- WORK TASK: With both ends included, repeat exactly the lines of the entries below from the one containing "Task: Select the" down to the one containing "Screen dimensions: 881x705", and no others.
(SUPPLIED MATERIAL)
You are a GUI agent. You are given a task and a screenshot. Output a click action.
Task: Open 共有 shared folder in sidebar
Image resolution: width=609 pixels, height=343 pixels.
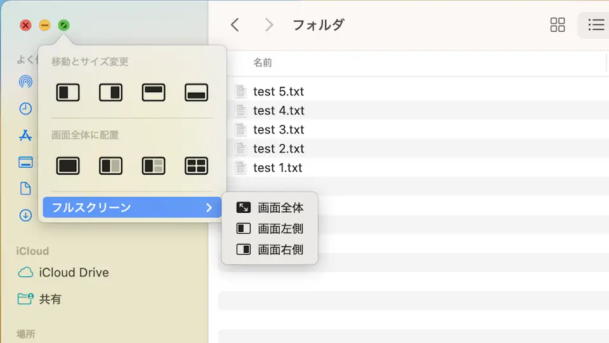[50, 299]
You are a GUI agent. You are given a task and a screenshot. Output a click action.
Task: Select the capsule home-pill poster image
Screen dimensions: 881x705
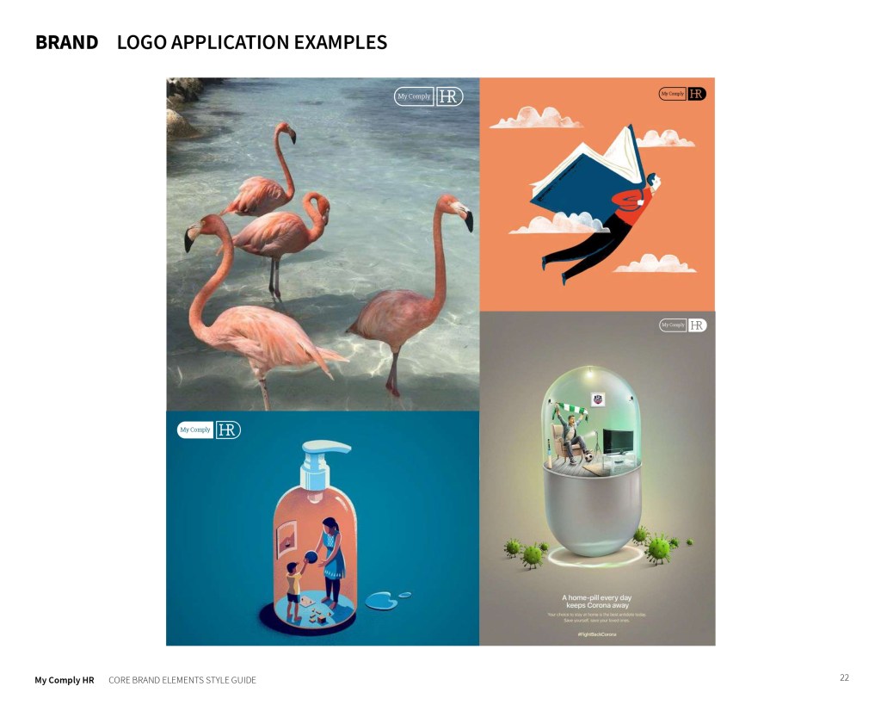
(End SUPPLIED MATERIAL)
(SUPPLIED MATERIAL)
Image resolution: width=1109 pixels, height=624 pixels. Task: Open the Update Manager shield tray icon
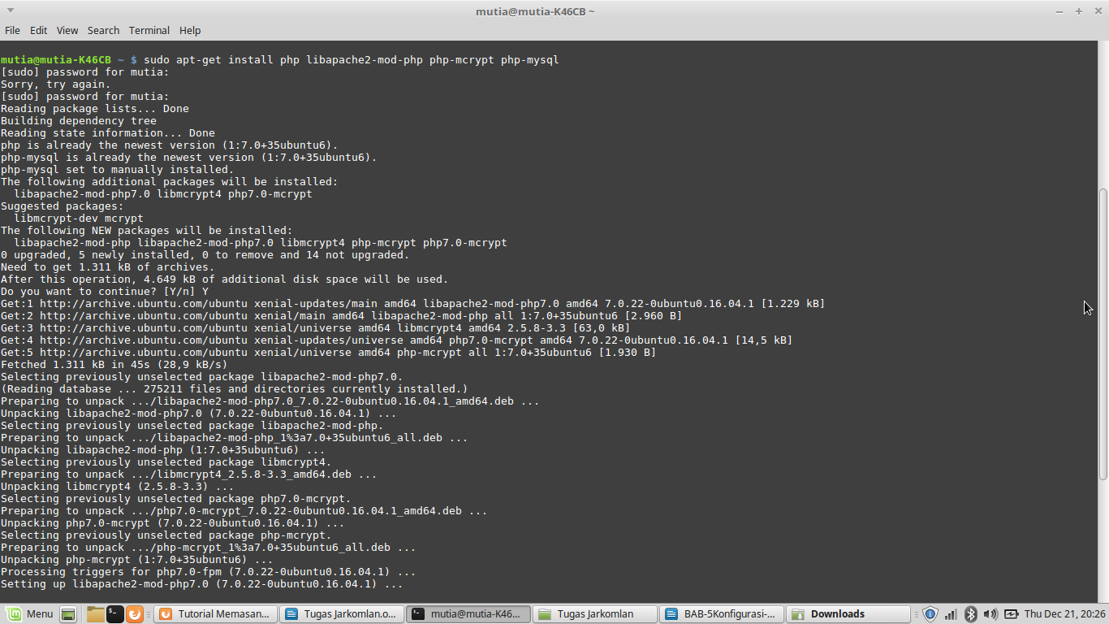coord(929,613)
(End SUPPLIED MATERIAL)
- SOLVED EXERCISE:
Task: Select the capsule home-pill poster image
Screen dimensions: 881x705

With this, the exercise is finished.